Nobody forced the decision on the company. Yet still, the move was immediately twisted into another front in our endless ‘culture wars’.

Seuss stands amongst literature’s greatest children’s authors. He’s up there in the immortal pantheon with the likes of Roald Dahl and Lewis Carroll. Unlike many famous children’s authors of the past, though, Seuss was a pretty decent person – there’s little that can be said to besmirch his life. Yet he was also, crucially, of his time – as we all are.

READ MORE NEIL MACKAY: In praise of Dr Seuss

Inevitably, then, some of his views – or rather the way some of his work reflected the spirit of the period in which he lived – no longer chimes with how most of us think today. How can anyone be surprised by this? Read Gulliver’s Travels by Jonathan Swift and you’ll find a host of Georgian attitudes that – quelle surprise – don’t fit with 2021.

Great children’s literature teaches kids important lessons under the guise of entertainment. So let’s use this Seuss controversy to learn a few lessons about how our increasingly nonsensical and divisive culture wars work. Here’s a clue: there is no culture war – it’s manufactured, it’s created by the cynical to manipulate the gullible. There’s fitting serendipity to this debate, today is World Book Day after all – a day that’s almost synonymous with Seuss’s work when it comes to children’s literature in schools.

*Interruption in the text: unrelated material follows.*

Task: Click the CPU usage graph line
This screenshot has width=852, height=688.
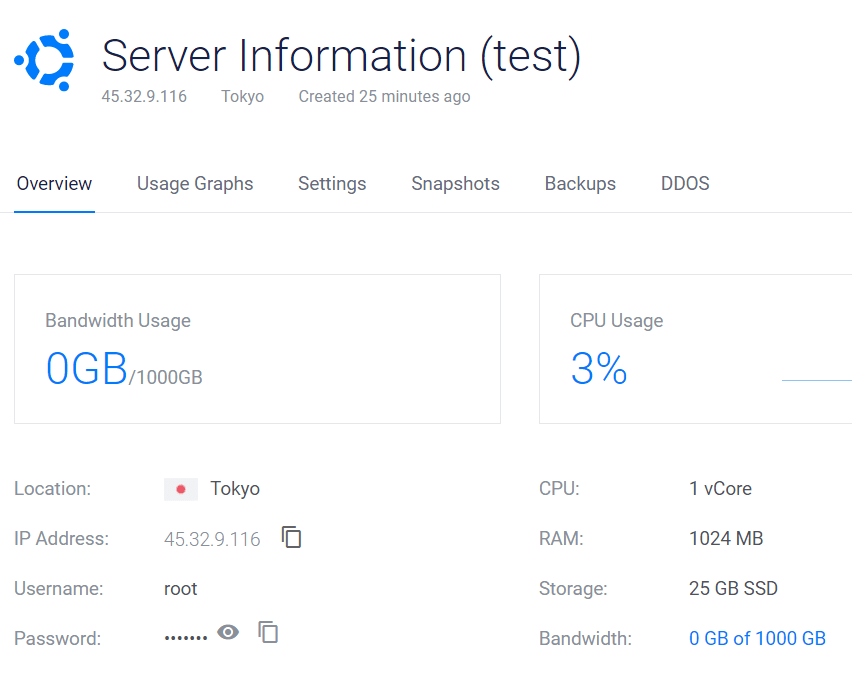Action: pyautogui.click(x=815, y=380)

At the heart of our ‘culture wars’ is the refusal – by a ideological but vocal few – to accept that times and attitudes must inevitably, thankfully, change. Nobody is cancelling Seuss – if they were I’d be the first on the barricades. I’m an author. I cherish free speech. I adore Seuss – he shaped my childhood, and my children’s childhoods. I’ve written about Seuss. His work even prompted me to write children’s stories myself.

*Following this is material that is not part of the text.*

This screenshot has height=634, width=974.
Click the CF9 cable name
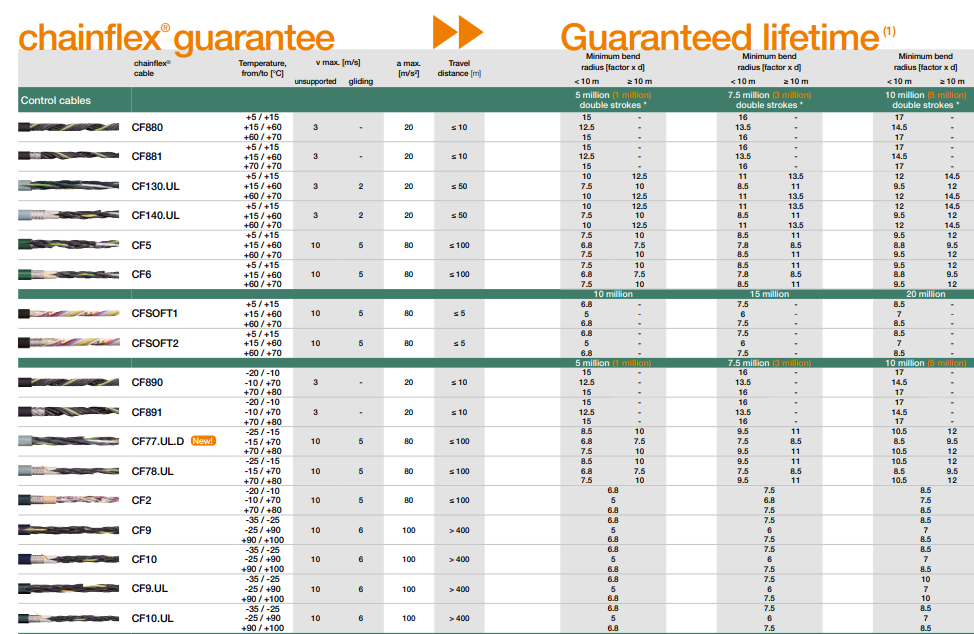coord(142,530)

I think of Seuss the way I think of my much loved grandmother. She was a radical, progressive woman – born in the Edwardian era but far ahead of her time when it came to issues like feminism and equality. Today, some would call her ‘woke’ – surely the most boring word in the English language, designed solely to shut down debate.

But despite her radicalism, my gran would be seen as a bit racist today. Some words she used are no longer acceptable. Crucially, though, she wasn’t racist in the Britain of her era. Should I reject her legacy – the achievements she made in life? Certainly not. On this one – important – issue, she was simply of her time. Although, knowing her, I reckon if she were alive today, she’d change the way she spoke, realising – as intelligent people do – that attitudes always need updating.

The Herald:

If you’ve read Seuss, you’ll know what a radical writer he was. His message was love and tolerance. Read Oh, the Places You’ll Go for proof of what an overflowing, gentle heart the man had. He was a hippy before hippies existed. Nobody needs a history lesson on what racism meant in the 1950s when Seuss was at his height. In his own time period, Seuss wasn’t racist, though – that we must remember. The issue is: he used period stereotypes which are no longer appropriate today.

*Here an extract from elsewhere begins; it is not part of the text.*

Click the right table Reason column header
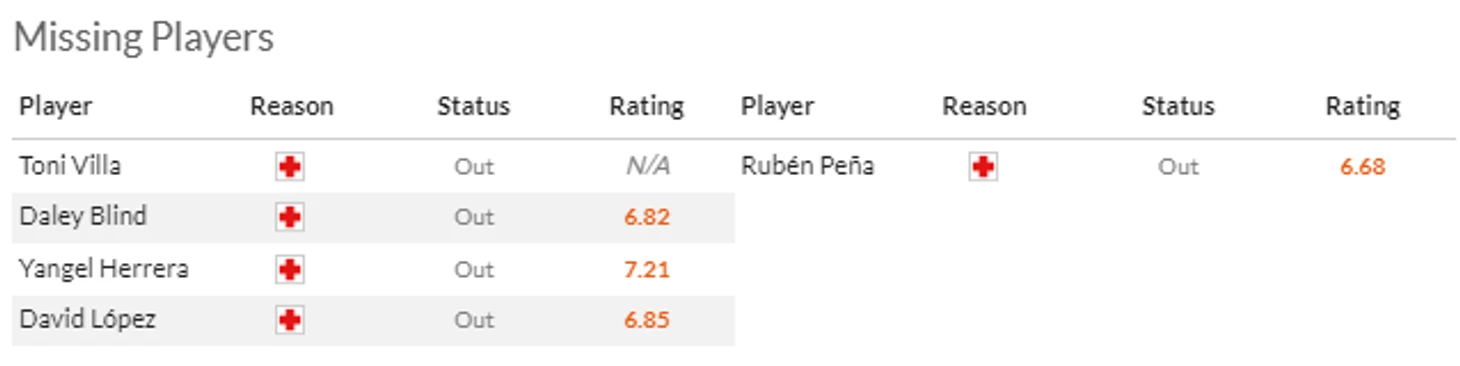The width and height of the screenshot is (1460, 366). tap(984, 107)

That he reflected a thin echo of the deep racism of the era in which he lived should surprise nobody. If you took the most socially progressive human alive today and projected them 70 years into the future unquestionably they’d be seen by the people of 2091 as distinctly out of touch with the values of the time.

So let’s get one thing straight – Seuss isn’t bad. Let’s get our caveats correct too: some of his work reflects some of the spirt of the age – which we, rightly, no longer deem appropriate.

Seuss Enterprises should be applauded for having the intelligence to see that some of his canon no longer fits with 2021. I’m white – but if I were Asian or black, I’d be upset if I was reading a book to my child, and there was some image that stereotyped my race. I wouldn’t want my child exposed to that.

Books matter – they shape a child’s worldview. They explain to children how the world sees them, and the place they have in the world. No child should feel stereotyped. Seuss, if he were alive today, would unquestionably realise that, and, if I can read his soul correctly, he’d probably go and tweak his drawings and books accordingly. He wanted children to be happy – that was his life’s mission.

Instead of a reasoned, thoughtful approach, though, we get conservative culture warriors like Ben Shapiro firing up outrage with tweets (of course it was on Twitter) like: “We’ve now got foundations book burning the authors to whom they are dedicated.” Fostering a permanent state of angry upset – shorn of all context and nuance – is what passes for debate these days. Evidently, it’s lucrative.

READ MORE NEIL MACKAY: A question of literature

If we anatomise this latest culture war skirmish – the Battle of Dr Seuss – it’s clear there’s no battle, let alone a war. Culture wars are confected. Times change, that’s all. Dr Seuss Enterprises was simply wise enough to move with the slow, incremental pace of society’s shifting values.

I preserve the memory of my grandmother in the full understanding that she was a great woman with a few flaws that were solely a mark of her being a person of her time, not of bad character. We’ve many Seuss books to treasure today, a few simply don’t fit with 2021. That’s no bad thing – it’s a mark of a decent, mature, developing society that understands progress.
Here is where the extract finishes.